### [Exercise instructions]
Please copy out the records from the line that has "At what coordinates should I click to accomplish: Click the plus" through the line that has "[1636, 524]", with both of those lines included. Leave the pictures out.

** Start of Extracted records **

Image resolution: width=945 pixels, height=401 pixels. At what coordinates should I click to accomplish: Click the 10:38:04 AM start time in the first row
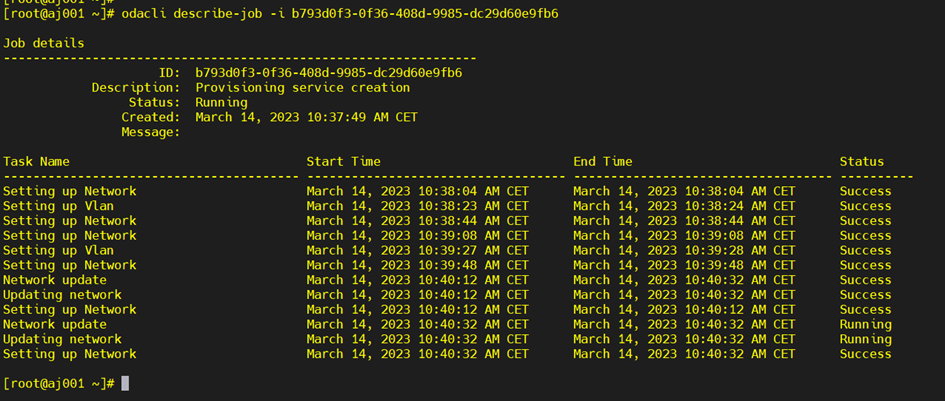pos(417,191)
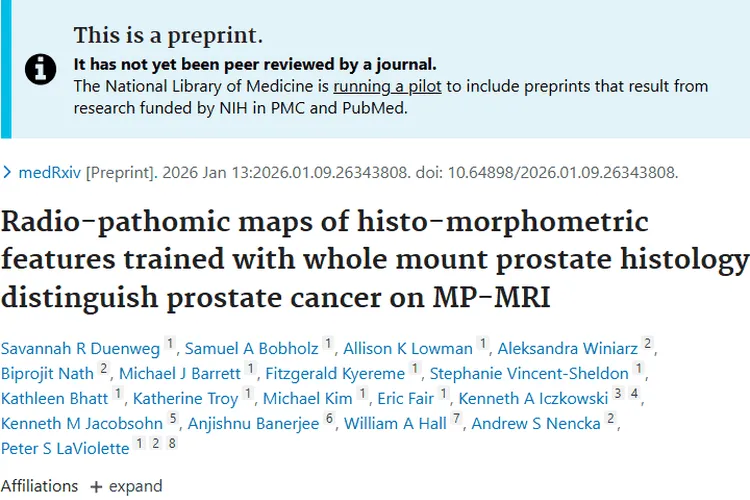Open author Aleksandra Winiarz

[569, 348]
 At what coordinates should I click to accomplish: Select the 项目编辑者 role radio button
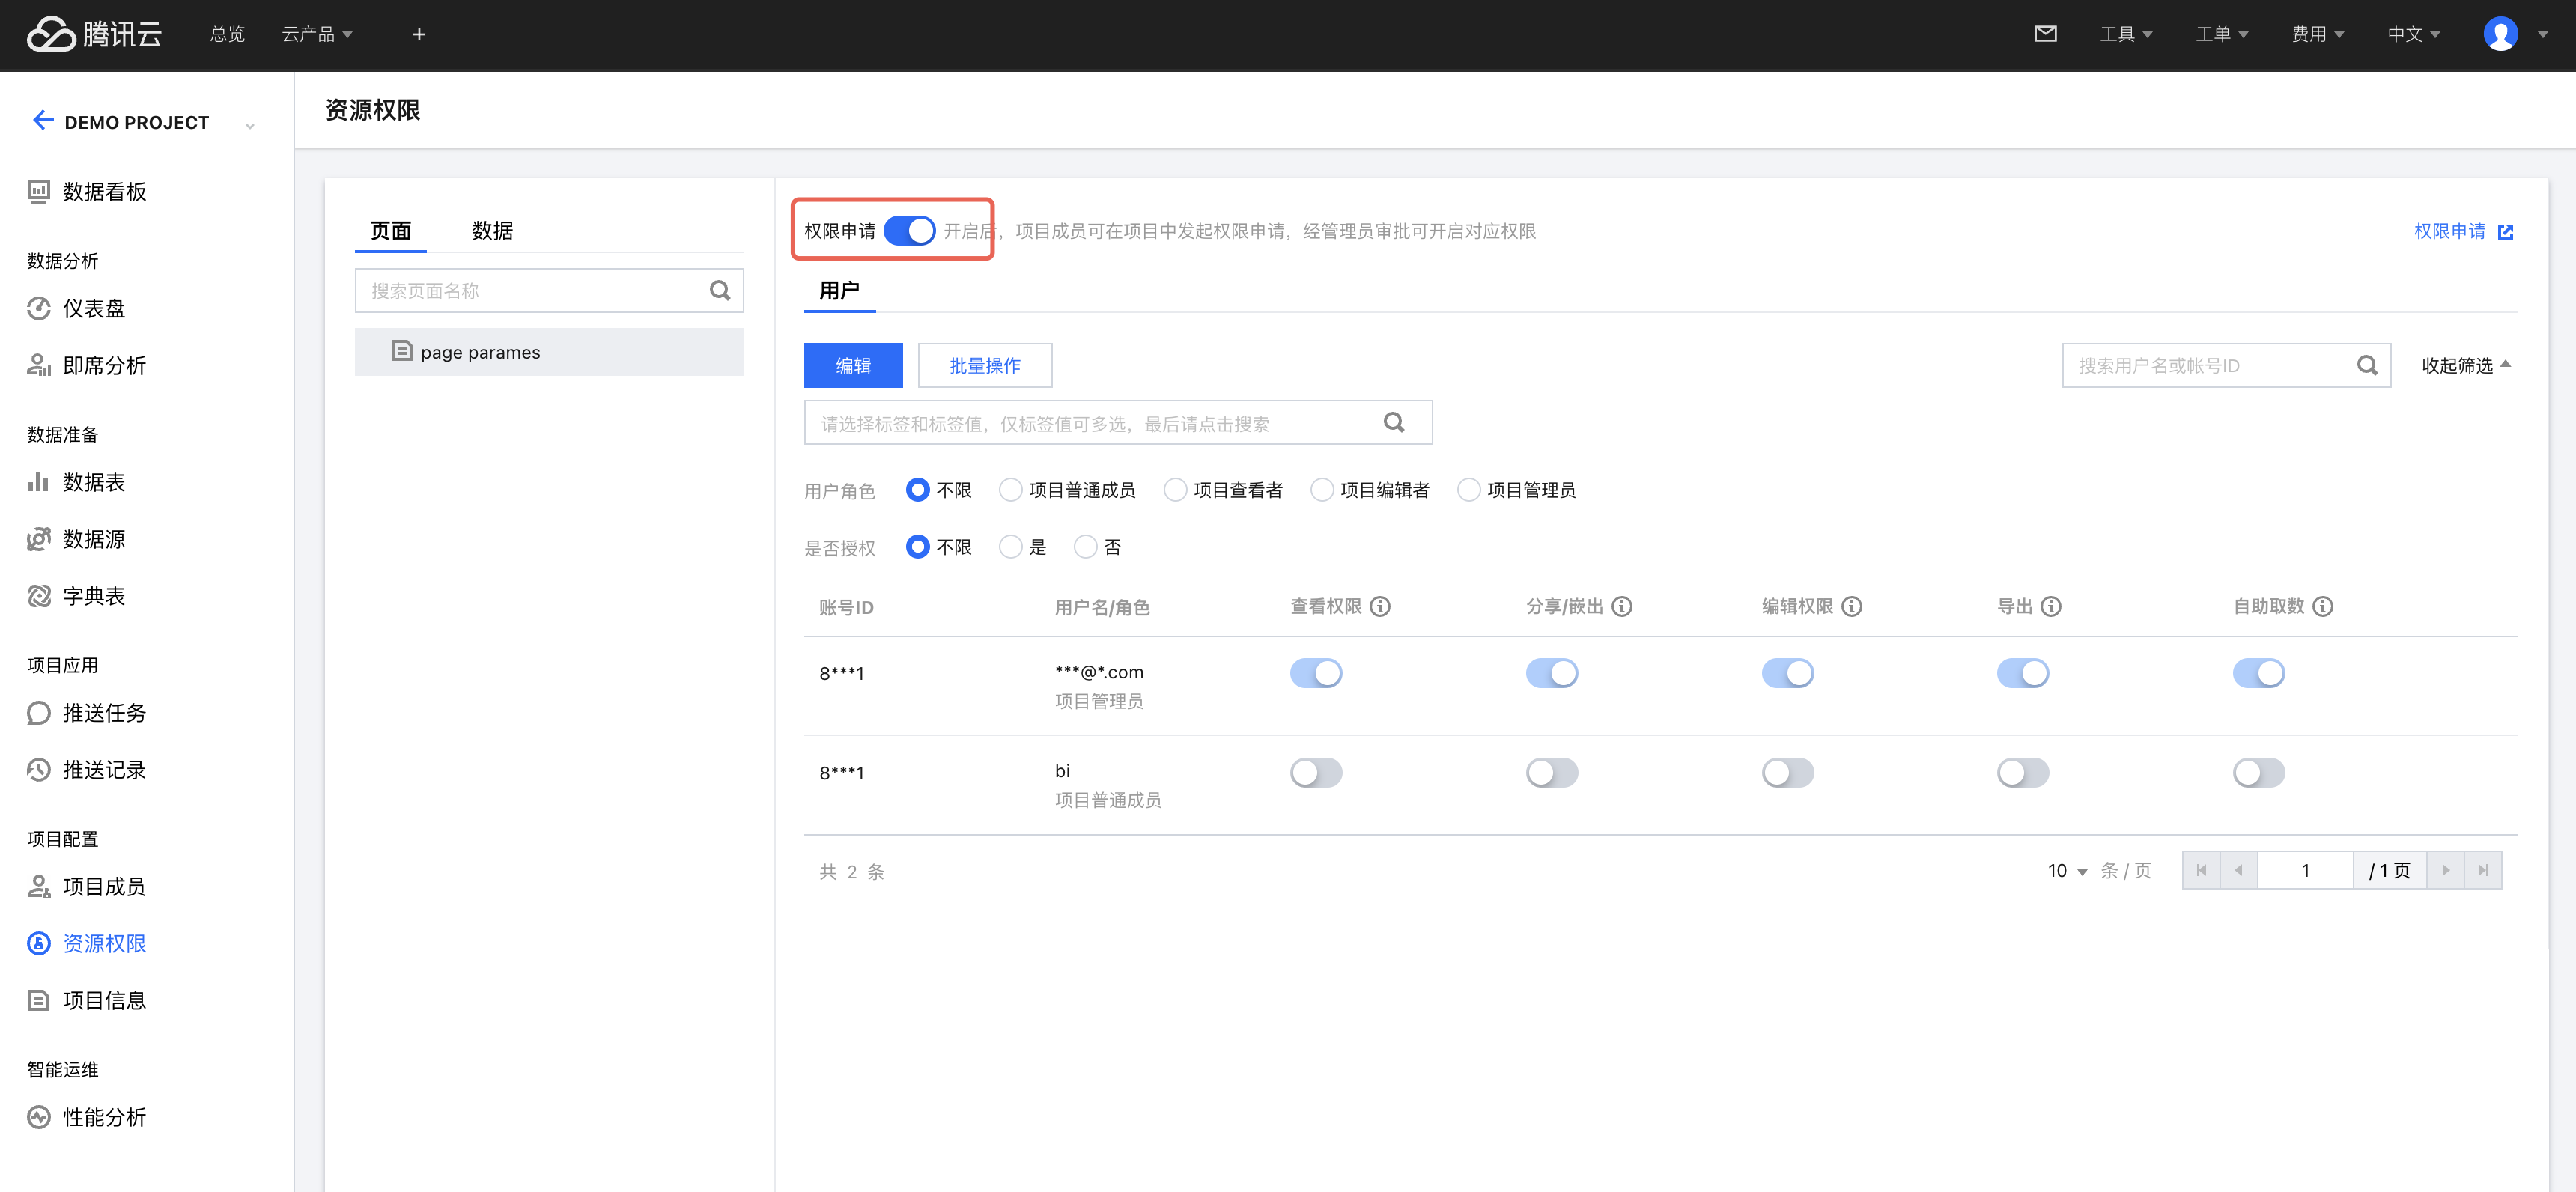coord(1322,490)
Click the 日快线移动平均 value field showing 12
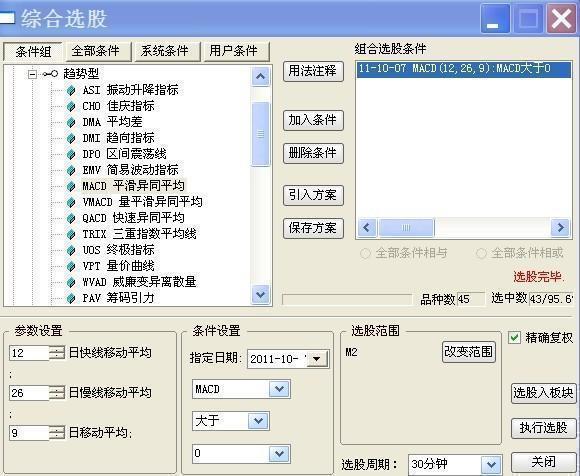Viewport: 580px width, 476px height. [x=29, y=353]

** End of Extracted records **
** Start of Extracted records **

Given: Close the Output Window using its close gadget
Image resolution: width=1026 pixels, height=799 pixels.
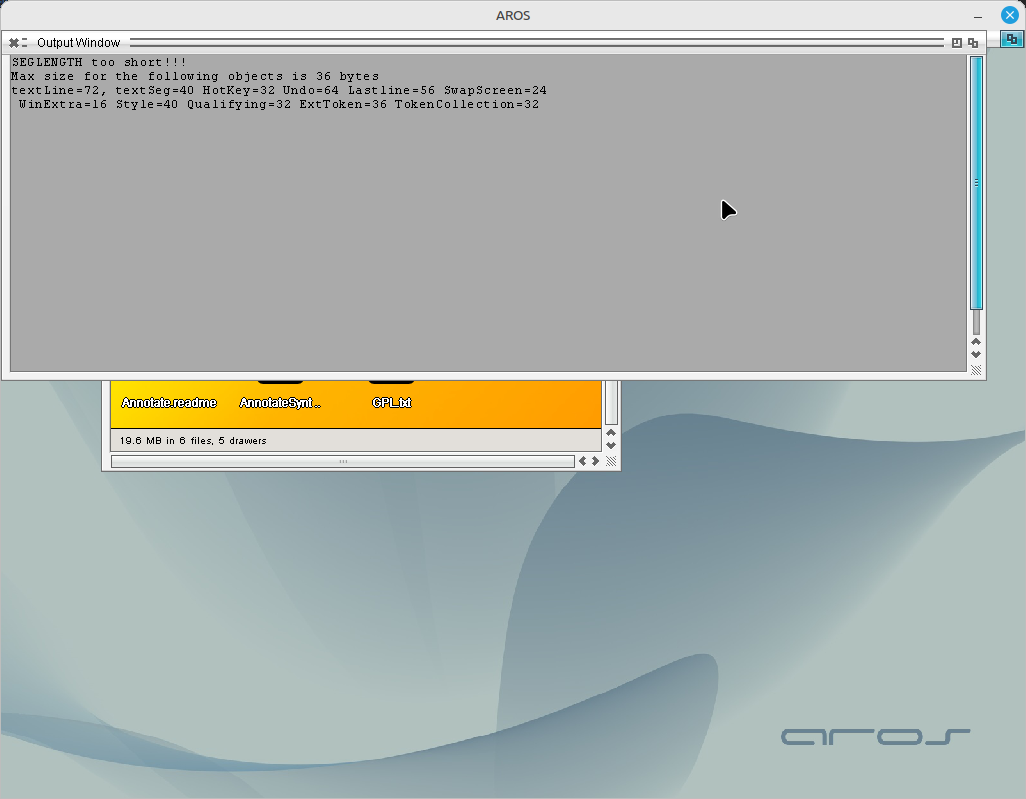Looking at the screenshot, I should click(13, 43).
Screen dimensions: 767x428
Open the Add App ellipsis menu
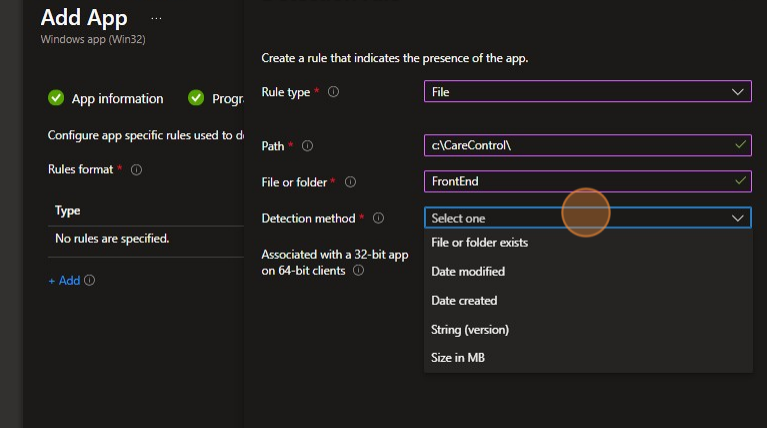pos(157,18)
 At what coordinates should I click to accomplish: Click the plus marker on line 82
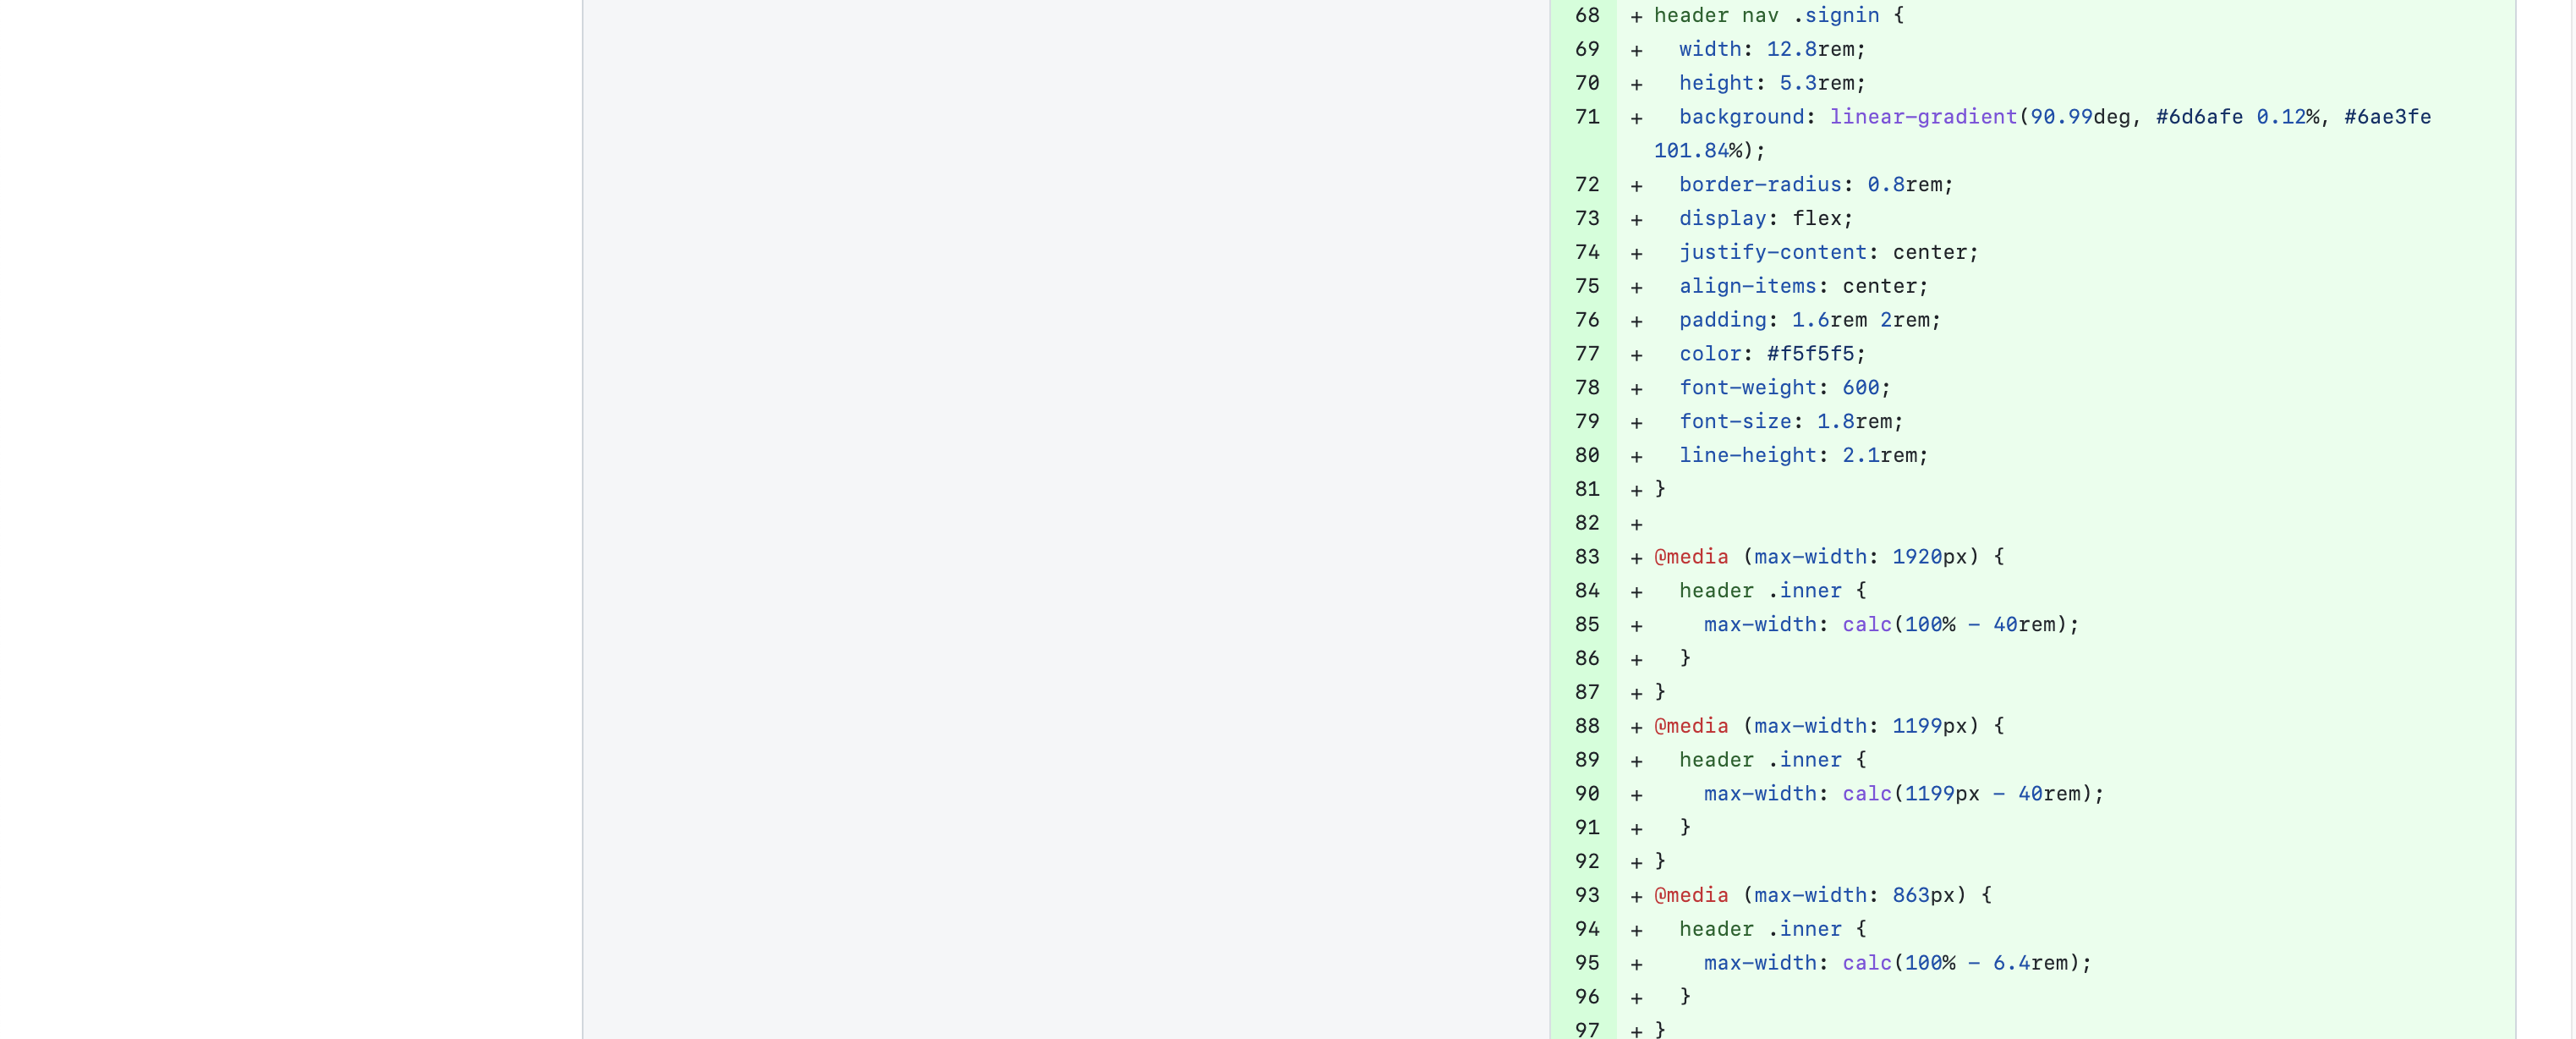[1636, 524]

** End of Extracted records **

### [Reply]
 At what coordinates should I click to accomplish: Click the plus marker on line 82
[1636, 524]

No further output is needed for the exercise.